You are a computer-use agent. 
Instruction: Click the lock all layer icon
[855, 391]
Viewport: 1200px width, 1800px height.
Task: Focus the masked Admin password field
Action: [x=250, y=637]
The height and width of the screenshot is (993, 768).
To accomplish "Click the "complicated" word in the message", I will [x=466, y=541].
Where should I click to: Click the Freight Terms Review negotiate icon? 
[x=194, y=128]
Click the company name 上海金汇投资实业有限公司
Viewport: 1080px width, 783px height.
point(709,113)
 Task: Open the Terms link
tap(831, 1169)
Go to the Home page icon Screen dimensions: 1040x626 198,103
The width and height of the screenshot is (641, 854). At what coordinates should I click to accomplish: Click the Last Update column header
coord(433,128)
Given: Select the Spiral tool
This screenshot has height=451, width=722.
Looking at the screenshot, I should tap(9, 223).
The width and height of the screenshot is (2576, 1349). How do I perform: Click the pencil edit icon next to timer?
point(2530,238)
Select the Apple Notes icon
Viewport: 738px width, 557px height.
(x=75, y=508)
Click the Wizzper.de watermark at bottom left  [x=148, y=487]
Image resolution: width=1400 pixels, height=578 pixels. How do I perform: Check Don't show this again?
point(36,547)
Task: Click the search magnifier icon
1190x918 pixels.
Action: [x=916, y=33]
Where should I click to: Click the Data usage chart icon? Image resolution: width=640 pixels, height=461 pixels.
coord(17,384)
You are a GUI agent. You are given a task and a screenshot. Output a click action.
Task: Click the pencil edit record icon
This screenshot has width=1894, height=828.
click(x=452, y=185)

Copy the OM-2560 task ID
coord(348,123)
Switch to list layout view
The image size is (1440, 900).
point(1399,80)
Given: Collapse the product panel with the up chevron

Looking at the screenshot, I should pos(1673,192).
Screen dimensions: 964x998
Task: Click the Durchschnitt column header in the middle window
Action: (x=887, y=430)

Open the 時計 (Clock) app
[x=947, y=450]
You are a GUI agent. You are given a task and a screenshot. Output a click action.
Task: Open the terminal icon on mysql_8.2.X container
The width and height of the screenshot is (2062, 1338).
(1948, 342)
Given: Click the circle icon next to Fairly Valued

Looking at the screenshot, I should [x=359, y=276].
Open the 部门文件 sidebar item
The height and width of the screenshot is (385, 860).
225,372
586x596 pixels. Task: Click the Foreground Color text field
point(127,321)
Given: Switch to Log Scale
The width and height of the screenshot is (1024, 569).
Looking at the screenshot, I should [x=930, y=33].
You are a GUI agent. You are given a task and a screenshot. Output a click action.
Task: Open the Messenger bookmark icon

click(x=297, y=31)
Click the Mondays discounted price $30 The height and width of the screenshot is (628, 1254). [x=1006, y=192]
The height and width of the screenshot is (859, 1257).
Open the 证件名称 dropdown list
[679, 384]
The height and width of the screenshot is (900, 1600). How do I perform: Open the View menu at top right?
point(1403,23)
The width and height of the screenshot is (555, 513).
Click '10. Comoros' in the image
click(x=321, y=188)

·····

Swap "GUI agent" for "screen-control agent" throughout the listing above, and give the whole listing again with everything else left unchanged.

RESULT OF THIS TASK:
You are a computer-use agent. 
Instruction: Click the lock all layer icon
[855, 391]
Viewport: 1200px width, 1800px height.
Task: Focus the masked Admin password field
Action: [x=250, y=637]
The height and width of the screenshot is (993, 768).
To accomplish "Click the "complicated" word in the message", I will [x=466, y=541].
Where should I click to: Click the Freight Terms Review negotiate icon? 
[x=194, y=128]
Click the company name 上海金汇投资实业有限公司
Viewport: 1080px width, 783px height.
point(709,113)
 Task: Open the Terms link
tap(831, 1169)
Go to the Home page icon Screen dimensions: 1040x626 198,103
The width and height of the screenshot is (641, 854). At what coordinates should I click to accomplish: Click the Last Update column header
coord(433,128)
Given: Select the Spiral tool
This screenshot has height=451, width=722.
Looking at the screenshot, I should tap(9, 223).
The width and height of the screenshot is (2576, 1349). How do I perform: Click the pencil edit icon next to timer?
point(2530,238)
Select the Apple Notes icon
Viewport: 738px width, 557px height.
(x=75, y=508)
Click the Wizzper.de watermark at bottom left  [x=148, y=487]
Image resolution: width=1400 pixels, height=578 pixels. How do I perform: Check Don't show this again?
point(36,547)
Task: Click the search magnifier icon
1190x918 pixels.
Action: [x=916, y=33]
Where should I click to: Click the Data usage chart icon? Image resolution: width=640 pixels, height=461 pixels.
coord(17,384)
You are a screen-control agent. You are given a task and a screenshot. Output a click action.
Task: Click the pencil edit record icon
This screenshot has width=1894, height=828.
click(x=452, y=185)

Copy the OM-2560 task ID
coord(348,123)
Switch to list layout view
The image size is (1440, 900).
point(1399,80)
Given: Collapse the product panel with the up chevron

Looking at the screenshot, I should pos(1673,192).
Screen dimensions: 964x998
Task: Click the Durchschnitt column header in the middle window
Action: (x=887, y=430)

Open the 時計 (Clock) app
[x=947, y=450]
You are a screen-control agent. You are given a task and a screenshot. Output a click action.
Task: Open the terminal icon on mysql_8.2.X container
The width and height of the screenshot is (2062, 1338).
(1948, 342)
Given: Click the circle icon next to Fairly Valued

Looking at the screenshot, I should [x=359, y=276].
Open the 部门文件 sidebar item
The height and width of the screenshot is (385, 860).
225,372
586x596 pixels. Task: Click the Foreground Color text field
point(127,321)
Given: Switch to Log Scale
The width and height of the screenshot is (1024, 569).
Looking at the screenshot, I should [x=930, y=33].
You are a screen-control agent. You are given a task and a screenshot. Output a click action.
Task: Open the Messenger bookmark icon

click(x=297, y=31)
Click the Mondays discounted price $30 The height and width of the screenshot is (628, 1254). [x=1006, y=192]
The height and width of the screenshot is (859, 1257).
Open the 证件名称 dropdown list
[679, 384]
The height and width of the screenshot is (900, 1600). How do I perform: Open the View menu at top right?
point(1403,23)
The width and height of the screenshot is (555, 513).
Click '10. Comoros' in the image
click(x=321, y=188)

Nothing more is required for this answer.